CRÍTICA I “¿Adónde vamos?, los sabremos al final.” Madurar, en clave de cine, se nos antoja que es sinónimo de quejarse menos y hacer algo más el cafre. La primera cinta de la artista suiza Pipilotti Rist es un revulsivo ante el cine de psicoanalista que ha imperado en el Festival de Cine Europeo de Sevilla en 2009. Se ha llevado el premio especial del Presidente del Jurado, pero hubiera merecido mucho más.
“¡El rojo es bueno!”, grita Pepperminta, el personaje principal de la película homónima presentada en la sección oficial de SEFF 09, mientras uno de sus compañeros de aventura se empapa en pintura colorada tras beber de un cáliz lleno de sangre menstrual. “La sangre menstrual en esta película es un símbolo de cómo podemos cambiar nuestros rituales”, explica la directora de una cinta iconoclasta y calculadamente estrafalaria.
¿Acaso antes de Pepperminta el rojo no era bueno? “El problema es que en nuestra cultura siempre que hay sangre se asocia a escenas de violencia desde hace 200 años. El rojo debe fluir, si no, se vuelve negro”, comenta Rist matizando que no existe un mensaje sólo político detrás de este eslogan, pero es cierto que hay que ser autocríticos, para que lo rojo no se autodestruya y se vuelva negro [ausencia de color].
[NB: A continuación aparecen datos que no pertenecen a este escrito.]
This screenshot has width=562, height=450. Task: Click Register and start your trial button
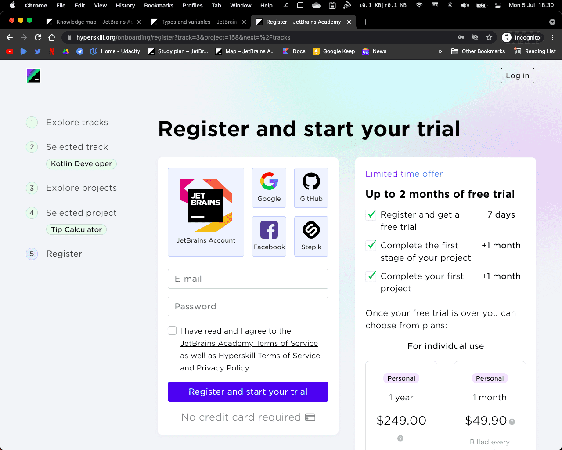[x=248, y=392]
De todos modos, la película Pepperminta es un himno a todos los colores de al arcoíris. El comando de estrafalarios amigos de la protagonista, utiliza los colores y los sonidos, sabores, tactos y olores sugeridos por su paleta para sembrar una anarquía liberadora en la ciudad. “Lo que yo sé es nuevo y no puede esperar al fin del mundo”, atiza Pepperminta con clara referencia a aquel “queremos el mundo y lo queremos ahora” de los años sesenta. “Hemos mordido la manzana y no nos van a echar del paraíso.” Escena a escena, su comando va desmontando los miedos construidos por los padres, los maestros, los expertos, los curas, el Estado, etc., y rompiendo con los cánones estéticos y las prisiones físicas y de la edad en los que nos asfixiamos.
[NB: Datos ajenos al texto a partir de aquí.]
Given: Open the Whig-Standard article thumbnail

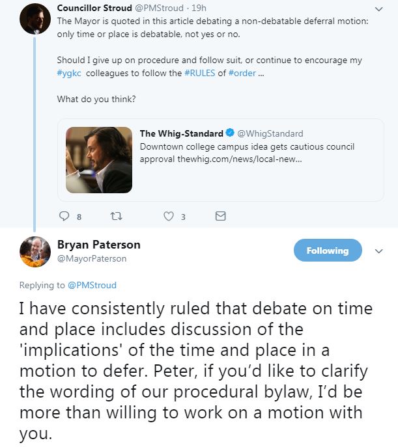Looking at the screenshot, I should point(99,160).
Con una estructura un punto repetitiva, pero una desvergonzada retahíla de acciones y eslóganes empapados en flujos corporales y fantasía clownesca, Pepperminta representa una invitación directa a la madurez del cine europeo a través de una actitud orgásmica, fuera de toda norma y sin lamentaciones adolescentes. “La película no tiene por qué ser realista, sino invitar a la reflexión acerca del exceso de normas que rijen nuestra vida”, afirma Rist. “Siempre es buen momento para nacer”, corrobora Pepperminta recordando que en el cine y en la vida hay que volver a empezar de manera cíclica.
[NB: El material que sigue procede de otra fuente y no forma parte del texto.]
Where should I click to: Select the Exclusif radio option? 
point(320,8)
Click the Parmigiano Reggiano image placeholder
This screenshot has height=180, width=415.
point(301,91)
Contra toda apariencia, Pepperminta no es cine psicodélico, sino psicogénico. Una historia que busca la empatía a través de la ruptura y los sentimientos básicos de la infancia trasladados a un mundo de adultos. Su directora quizá haya querido hacer una obra de arte, pero ha logrado algo más: un tratado rebelde y alegre contra el cine gris y redundante que se factura en Europa.